U.S. soy product futures closed sharply higher with soybeans on technical buying and robust demand. U.S. soy export sales, particularly to China, have been strong lately and continue to support gains, traders say. Dryness at planting time in Brazil, the world's no. 2 soy producer after the U.S., added support. Weakness in the greenback helped fuel rallies across the grains and soy complex. The soft greenback makes U.S. soy look even more attractive to foreign buyers and brought speculative money into the markets, an analyst says. Commodity funds bought an estimated 2,000 soymeal contracts and 3,000 soyoil contracts at CBOT. CBOT Dec soymeal closed up $7.50, or 2.4%, at $317 per short ton.
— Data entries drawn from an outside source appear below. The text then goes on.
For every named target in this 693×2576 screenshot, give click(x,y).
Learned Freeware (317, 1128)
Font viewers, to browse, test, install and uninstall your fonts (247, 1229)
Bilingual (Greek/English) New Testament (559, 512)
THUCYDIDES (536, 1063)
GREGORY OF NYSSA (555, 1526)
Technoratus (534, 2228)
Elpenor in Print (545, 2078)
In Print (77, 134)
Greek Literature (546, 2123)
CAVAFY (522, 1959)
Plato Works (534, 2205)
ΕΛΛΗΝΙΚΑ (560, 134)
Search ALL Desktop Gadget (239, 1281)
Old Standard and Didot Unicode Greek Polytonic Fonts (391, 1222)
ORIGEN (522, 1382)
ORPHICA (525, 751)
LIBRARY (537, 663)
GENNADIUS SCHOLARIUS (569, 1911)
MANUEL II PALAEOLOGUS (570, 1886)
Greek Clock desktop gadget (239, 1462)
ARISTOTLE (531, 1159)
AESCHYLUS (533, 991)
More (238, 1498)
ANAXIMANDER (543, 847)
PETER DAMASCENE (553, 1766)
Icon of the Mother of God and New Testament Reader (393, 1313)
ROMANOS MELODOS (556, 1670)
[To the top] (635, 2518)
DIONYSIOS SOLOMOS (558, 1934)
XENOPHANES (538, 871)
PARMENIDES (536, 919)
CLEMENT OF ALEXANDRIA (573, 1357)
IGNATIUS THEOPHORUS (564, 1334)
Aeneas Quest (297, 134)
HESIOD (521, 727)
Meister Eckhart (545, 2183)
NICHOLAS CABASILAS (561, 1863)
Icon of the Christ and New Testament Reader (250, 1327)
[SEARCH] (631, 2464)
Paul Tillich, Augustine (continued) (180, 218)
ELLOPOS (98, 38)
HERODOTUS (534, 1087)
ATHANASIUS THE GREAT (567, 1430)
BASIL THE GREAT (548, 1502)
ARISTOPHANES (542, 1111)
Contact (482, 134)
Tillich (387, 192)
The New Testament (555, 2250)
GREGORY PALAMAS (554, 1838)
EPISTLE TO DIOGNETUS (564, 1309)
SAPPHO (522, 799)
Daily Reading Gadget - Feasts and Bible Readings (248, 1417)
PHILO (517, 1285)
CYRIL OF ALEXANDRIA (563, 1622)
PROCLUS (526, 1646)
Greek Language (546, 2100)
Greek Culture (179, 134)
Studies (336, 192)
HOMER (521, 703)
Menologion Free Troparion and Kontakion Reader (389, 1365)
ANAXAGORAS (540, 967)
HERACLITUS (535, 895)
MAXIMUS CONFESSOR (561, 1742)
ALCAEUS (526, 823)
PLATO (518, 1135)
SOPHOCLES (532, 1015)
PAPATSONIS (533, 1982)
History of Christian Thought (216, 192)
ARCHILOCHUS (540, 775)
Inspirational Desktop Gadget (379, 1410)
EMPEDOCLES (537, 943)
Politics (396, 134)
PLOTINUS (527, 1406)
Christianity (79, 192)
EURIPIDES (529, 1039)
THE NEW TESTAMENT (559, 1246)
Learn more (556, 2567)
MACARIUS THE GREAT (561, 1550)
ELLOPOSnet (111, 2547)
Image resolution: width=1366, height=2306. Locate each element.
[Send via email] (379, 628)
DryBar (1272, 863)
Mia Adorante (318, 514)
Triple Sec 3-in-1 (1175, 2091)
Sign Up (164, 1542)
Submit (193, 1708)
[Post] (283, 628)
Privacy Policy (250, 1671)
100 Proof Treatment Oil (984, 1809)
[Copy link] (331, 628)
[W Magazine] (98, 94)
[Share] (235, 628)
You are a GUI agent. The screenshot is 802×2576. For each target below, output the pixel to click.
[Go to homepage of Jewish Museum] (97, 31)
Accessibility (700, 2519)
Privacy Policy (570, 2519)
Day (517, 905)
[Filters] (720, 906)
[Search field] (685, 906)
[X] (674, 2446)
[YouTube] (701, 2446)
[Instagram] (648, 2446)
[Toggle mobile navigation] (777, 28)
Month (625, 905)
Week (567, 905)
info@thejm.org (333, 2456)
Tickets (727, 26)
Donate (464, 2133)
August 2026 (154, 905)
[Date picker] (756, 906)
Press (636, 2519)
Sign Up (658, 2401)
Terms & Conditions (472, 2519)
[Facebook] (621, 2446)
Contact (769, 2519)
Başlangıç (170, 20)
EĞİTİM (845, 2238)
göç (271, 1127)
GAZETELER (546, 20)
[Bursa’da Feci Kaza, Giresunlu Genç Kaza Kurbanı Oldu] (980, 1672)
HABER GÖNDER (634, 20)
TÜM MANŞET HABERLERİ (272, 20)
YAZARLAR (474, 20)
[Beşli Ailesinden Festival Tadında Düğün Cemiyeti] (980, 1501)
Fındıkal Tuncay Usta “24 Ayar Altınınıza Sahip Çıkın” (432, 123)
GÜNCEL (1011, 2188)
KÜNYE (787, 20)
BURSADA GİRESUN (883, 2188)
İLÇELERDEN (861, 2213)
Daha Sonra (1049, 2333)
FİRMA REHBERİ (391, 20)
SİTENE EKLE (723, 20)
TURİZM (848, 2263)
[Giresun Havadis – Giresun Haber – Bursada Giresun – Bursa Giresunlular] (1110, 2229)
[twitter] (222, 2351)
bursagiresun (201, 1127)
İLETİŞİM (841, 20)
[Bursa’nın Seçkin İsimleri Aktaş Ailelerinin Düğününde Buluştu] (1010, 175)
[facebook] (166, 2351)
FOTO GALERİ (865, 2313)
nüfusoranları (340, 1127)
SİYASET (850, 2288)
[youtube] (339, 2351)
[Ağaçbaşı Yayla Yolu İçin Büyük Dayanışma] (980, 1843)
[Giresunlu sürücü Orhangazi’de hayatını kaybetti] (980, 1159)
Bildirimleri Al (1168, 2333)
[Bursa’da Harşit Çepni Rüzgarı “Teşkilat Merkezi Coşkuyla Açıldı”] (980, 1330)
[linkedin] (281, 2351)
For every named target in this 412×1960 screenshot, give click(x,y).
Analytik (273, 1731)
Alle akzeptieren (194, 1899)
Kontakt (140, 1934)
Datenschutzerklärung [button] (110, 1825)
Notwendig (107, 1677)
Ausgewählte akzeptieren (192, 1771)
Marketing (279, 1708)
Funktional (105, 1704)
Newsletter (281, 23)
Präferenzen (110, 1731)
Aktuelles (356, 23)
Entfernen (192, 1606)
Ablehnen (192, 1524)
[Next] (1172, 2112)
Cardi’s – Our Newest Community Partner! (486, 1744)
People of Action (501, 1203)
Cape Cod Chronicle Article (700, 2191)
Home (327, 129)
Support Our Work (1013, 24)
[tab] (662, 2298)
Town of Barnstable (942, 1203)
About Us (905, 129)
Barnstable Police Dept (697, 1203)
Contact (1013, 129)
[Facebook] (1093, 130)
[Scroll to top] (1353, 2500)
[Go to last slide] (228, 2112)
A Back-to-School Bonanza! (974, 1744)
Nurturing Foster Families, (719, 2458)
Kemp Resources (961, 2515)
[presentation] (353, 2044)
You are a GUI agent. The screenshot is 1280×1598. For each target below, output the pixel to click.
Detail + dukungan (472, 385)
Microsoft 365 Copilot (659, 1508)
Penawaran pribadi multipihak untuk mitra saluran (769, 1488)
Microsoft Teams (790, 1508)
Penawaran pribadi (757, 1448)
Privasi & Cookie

CBOT Dec soyoil climbed 0.99 cent, or 2.3%, to 44.89 cents per pound.(Source: CME)

Global Soybean Prices Likely To Rise By Dec-Jan - Expert (Source:CME)
Global soybean prices are likely to rise to $11.50 to $12 per bushel by December-January because of supply disruptions in South America and rising demand in China, said global vegetable oil expert Dorab Mistry. "For some time, soybean prices may remain at double digits. Current prices are also not hurting the demand," Mistry said. There is plenty of focus on South America's crop prospects because of questionable soil moisture for early seedings in Mato Grosso--Brazil's top soy-producing state. Brazil is the world's second-largest soy producer after United States. According to Cropcast Weather Services, the soybean crop outlook may not be favorable because of dry weather seen in these areas of Brazil over the past few months. "If Brazil doesn't get rains in December, soybean crop may be hurt," Mistry said.
Higher imports by China, the largest importer of soybean, is going to support global prices, he said, adding that a widening price gap between sunflower oil and soyoil is also boosting soybean prices. The price difference between sunflower oil and soyoil is $150 per ton. Mistry reiterated his earlier 2010 palm oil production estimate for Malaysia of 17.2 million tons, but said the number may be revised in October. The Southeast Asian country produced 17.6 million tons last year.

Overseas demand hopes boost palm; export data eyed
KUALA LUMPUR, Sept 24 (Reuters) - Global vegetable oil futures rose  as traders took positions hoping for a revival in overseas demand ahead of a key industry conference.
"Trade volume picked up in the afternoon trading session of palm oil, it could be related to the international oil conference in Mumbai," said a trader in Kuala Lumpur.

Indonesia ups Oct CPO export tax, cuts cocoa tax
JAKARTA, Sept 24 (Reuters) - Indonesia will set its crude palm oil (CPO) export tax at 7.5 percent in October, up from 6 percent in September, the trade ministry said on Friday.
Higher export tax would mean Indonesia's palm oil products will be more expensive than rival Malaysia, potentially slowing exports in October from the world's top palm oil producer.